Pendekatan Terbaik untuk Mengenal Tuhan (?)

Beberapa bulan lalu, saya mendapat pengalaman menjadi atheis (put myself in the atheist's shoes), yang kemudian membuat saya berpikir, barangkali atheisme bisa menjadi alternatif untuk (malah) mengenal Tuhan. Pengalaman saya berawal dari sebuah buku.

"Jika buku ini berfungsi sesuai dengan maksud saya, para pembaca yang relijius yang membuka buku ini akan menjadi atheis ketika menutupnya," tulis Richard Dawkins, Ph.D. dalam kata pengantar bukunya (hlm. 28) yang menjadi "Surprise Bestseller of 2006", The God Delusion (London: Transworld Publishers, Cetakan ke-2, 2007; 463 hlm., termasuk lampiran, catatan belakang dan indeks).

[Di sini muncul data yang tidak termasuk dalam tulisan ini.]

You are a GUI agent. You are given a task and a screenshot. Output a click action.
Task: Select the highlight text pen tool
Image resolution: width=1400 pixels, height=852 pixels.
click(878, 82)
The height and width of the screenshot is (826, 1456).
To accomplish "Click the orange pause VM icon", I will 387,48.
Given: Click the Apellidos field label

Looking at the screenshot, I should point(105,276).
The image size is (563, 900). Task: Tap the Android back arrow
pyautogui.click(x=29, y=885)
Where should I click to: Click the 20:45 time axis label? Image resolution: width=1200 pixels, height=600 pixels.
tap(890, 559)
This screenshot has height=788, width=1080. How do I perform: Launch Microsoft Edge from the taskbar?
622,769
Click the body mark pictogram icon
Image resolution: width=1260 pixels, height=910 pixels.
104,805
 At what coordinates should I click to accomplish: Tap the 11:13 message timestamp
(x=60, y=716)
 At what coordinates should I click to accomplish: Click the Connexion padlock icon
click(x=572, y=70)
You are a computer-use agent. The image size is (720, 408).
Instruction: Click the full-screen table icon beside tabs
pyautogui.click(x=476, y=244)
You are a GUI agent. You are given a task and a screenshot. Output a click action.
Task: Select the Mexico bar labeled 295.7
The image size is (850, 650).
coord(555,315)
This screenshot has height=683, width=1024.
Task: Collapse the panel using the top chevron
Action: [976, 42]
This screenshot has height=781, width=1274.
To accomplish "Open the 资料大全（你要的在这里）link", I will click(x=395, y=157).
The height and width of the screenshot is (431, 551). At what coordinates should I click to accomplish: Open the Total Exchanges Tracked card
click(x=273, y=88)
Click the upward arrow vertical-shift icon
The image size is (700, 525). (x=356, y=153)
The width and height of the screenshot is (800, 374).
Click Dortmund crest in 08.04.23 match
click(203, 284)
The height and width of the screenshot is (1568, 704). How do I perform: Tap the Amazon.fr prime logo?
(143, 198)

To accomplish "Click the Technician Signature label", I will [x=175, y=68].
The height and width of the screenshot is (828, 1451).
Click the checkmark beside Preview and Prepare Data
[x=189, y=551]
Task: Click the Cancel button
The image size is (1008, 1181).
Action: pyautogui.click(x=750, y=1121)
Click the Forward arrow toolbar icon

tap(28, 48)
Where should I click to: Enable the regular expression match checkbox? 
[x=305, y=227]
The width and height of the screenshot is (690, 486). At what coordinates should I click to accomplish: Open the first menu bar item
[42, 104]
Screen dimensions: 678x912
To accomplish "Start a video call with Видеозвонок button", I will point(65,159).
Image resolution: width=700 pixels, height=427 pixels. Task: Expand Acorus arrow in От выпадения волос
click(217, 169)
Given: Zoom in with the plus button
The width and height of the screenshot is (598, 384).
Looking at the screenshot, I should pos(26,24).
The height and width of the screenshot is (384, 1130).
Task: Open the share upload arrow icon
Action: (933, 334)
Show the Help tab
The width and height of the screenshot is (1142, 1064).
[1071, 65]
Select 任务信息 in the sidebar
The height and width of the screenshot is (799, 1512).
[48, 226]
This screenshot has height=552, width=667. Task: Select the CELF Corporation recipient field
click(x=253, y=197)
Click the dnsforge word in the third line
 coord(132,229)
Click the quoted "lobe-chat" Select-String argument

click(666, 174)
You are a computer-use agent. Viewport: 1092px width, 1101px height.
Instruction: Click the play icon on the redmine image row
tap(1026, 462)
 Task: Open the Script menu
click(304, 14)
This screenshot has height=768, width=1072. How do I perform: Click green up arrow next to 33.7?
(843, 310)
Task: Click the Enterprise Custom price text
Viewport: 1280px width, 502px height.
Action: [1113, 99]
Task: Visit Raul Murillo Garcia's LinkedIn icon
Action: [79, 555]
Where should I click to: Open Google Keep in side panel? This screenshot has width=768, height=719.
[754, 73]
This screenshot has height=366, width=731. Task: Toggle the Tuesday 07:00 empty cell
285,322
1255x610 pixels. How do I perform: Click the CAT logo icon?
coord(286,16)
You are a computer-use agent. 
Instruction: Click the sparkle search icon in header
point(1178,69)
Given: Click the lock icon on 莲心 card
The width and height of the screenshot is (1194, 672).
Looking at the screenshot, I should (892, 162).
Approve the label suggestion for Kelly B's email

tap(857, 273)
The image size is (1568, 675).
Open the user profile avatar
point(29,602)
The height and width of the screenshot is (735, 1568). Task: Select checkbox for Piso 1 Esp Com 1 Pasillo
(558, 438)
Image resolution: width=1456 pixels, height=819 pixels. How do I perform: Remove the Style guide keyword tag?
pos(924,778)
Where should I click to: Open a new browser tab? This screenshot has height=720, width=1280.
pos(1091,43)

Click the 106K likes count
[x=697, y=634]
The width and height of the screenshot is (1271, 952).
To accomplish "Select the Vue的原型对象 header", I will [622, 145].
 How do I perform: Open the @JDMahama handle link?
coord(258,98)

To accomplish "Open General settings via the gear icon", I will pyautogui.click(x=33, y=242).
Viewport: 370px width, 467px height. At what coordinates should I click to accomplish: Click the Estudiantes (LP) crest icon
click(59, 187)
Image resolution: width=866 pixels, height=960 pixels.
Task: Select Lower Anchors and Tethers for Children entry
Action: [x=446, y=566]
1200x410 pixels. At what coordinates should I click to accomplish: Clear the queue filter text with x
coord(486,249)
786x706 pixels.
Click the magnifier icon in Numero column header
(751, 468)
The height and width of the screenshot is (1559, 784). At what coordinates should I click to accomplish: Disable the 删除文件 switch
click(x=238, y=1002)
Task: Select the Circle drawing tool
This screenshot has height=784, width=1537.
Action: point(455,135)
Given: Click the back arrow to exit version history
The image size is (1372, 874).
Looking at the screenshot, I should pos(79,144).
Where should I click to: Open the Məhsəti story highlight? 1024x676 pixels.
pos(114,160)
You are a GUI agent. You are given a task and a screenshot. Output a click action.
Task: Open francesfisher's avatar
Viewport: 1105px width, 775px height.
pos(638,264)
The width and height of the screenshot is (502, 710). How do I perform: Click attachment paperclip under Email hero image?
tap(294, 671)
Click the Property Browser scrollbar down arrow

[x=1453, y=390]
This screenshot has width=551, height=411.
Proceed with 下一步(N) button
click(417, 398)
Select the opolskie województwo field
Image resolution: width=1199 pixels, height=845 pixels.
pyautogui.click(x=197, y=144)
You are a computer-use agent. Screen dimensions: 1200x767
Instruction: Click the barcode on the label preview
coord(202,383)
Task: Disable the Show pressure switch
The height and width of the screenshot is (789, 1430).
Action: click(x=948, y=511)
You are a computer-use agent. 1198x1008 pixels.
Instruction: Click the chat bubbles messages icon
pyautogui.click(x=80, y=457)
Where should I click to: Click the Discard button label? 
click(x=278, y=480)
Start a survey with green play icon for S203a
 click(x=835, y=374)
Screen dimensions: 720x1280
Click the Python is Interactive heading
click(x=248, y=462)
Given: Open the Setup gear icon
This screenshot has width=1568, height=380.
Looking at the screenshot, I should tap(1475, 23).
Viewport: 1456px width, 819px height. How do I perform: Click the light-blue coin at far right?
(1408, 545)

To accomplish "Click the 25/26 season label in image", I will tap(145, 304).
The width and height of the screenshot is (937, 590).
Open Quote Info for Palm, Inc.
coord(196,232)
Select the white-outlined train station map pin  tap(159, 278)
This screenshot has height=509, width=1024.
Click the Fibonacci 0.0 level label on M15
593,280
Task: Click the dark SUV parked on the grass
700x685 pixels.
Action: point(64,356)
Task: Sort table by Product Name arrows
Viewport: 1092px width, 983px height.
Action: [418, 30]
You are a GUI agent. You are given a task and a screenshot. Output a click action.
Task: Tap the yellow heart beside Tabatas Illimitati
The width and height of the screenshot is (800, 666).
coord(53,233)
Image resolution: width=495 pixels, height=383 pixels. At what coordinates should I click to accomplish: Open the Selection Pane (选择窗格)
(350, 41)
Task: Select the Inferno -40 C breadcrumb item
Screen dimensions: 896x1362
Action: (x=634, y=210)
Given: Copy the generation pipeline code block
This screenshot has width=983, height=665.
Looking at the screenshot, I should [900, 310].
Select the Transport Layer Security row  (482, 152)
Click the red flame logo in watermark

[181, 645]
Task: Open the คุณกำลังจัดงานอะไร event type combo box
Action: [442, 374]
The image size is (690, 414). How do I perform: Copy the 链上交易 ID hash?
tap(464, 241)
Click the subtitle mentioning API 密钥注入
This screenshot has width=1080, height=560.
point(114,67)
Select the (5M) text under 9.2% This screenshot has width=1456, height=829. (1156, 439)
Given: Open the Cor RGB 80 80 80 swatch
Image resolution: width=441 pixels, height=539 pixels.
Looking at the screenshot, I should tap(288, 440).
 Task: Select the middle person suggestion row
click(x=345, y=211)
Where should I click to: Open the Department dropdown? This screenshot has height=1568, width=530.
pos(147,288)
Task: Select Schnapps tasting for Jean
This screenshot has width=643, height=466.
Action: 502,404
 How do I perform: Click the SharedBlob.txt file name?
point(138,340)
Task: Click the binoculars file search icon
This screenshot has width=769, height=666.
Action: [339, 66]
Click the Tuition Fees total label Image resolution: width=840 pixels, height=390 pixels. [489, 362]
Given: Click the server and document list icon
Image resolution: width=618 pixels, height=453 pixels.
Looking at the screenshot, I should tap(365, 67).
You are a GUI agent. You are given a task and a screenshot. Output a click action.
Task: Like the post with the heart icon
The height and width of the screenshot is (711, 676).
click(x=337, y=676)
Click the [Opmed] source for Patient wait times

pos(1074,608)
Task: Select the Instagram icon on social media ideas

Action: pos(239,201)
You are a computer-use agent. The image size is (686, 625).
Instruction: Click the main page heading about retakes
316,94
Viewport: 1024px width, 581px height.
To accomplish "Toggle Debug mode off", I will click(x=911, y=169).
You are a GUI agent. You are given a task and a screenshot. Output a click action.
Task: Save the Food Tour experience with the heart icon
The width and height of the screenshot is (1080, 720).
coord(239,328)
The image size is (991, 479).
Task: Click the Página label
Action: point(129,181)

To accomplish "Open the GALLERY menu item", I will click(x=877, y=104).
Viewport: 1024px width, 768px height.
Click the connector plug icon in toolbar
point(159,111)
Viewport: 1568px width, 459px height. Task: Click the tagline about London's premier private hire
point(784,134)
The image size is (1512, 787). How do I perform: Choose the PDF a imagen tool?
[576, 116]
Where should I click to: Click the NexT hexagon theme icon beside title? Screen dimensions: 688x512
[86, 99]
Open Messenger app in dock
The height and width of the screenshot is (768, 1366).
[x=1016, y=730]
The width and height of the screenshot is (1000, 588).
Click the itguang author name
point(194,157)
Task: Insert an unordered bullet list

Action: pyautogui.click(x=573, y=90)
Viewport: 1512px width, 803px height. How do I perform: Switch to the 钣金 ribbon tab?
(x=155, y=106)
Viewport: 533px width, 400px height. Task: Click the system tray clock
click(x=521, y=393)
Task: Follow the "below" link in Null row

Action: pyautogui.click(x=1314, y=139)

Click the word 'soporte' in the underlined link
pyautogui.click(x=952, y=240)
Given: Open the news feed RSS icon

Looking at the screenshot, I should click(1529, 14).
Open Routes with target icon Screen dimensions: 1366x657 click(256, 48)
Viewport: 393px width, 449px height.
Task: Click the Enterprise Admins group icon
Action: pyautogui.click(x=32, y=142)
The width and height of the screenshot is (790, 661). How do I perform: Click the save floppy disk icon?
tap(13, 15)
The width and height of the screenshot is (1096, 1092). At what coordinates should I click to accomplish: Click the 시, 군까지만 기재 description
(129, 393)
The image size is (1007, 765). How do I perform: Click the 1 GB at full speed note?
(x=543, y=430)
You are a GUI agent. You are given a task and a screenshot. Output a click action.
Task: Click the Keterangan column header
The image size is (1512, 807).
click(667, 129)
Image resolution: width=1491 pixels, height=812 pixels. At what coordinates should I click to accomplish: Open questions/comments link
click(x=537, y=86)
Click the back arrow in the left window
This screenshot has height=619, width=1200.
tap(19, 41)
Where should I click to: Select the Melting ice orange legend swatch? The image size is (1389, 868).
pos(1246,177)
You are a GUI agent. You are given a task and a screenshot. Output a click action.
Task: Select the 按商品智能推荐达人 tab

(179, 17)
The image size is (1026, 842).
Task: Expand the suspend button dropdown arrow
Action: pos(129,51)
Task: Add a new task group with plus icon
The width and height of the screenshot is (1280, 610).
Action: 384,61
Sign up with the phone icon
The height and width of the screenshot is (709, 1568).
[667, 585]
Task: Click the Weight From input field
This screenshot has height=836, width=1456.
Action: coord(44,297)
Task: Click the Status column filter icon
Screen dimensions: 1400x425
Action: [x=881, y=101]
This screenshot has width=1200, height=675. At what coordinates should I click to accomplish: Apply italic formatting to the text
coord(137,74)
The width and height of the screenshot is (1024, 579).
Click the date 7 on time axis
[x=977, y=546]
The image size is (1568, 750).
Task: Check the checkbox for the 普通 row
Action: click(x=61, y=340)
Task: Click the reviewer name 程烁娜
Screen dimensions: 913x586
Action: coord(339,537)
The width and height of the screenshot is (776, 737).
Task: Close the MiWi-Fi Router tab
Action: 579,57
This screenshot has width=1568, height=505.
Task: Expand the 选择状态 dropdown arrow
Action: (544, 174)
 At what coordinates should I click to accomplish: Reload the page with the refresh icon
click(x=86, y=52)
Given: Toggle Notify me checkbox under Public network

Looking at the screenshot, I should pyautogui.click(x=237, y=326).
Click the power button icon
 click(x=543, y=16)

Dawkins mengakui bahwa pernyataannya itu merupakan prakiraan yang terlalu optimistik mengingat bahwa orang-orang yang fanatik dalam beragama biasanya kebal terhadap argumen, karena mereka memiliki mekanisme pertahanan yang dibangun selama bertahun-tahun melalui indoktrinasi sejak usia dini, menggunakan metode yang memakan waktu berabad-abad untuk menjadi matang.

Untungnya, Dawkins mengutarakan hal itu pada kata pengantar bukunya, sehingga saya pun dapat memperkuat kuda-kuda sebelum meneruskan membaca The God Delusion -- yang menurut saya lebih mengguncang iman daripada The Davinci Code-nya Dan Brown. Lagipula, buku yang tersebut pertama adalah literatur non-fiksi yang mengetengahkan data-data yang akurat.

Karena Dawkins mengasumsikan bahwa para pembaca yang relijius akan menjadi atheis ketika selesai membaca The God Delusion, saya tantang Charles Simonyi Professor for the Public Understanding of Science di Universitas Oxford ini dengan pola yang terbalik: saya menjadi atheis dulu saat akan membaca The God Delusion; semakin mendekati akhir dari buku tersebut, saya malah menjadi kian percaya dan yakin akan kekuasaan Tuhan!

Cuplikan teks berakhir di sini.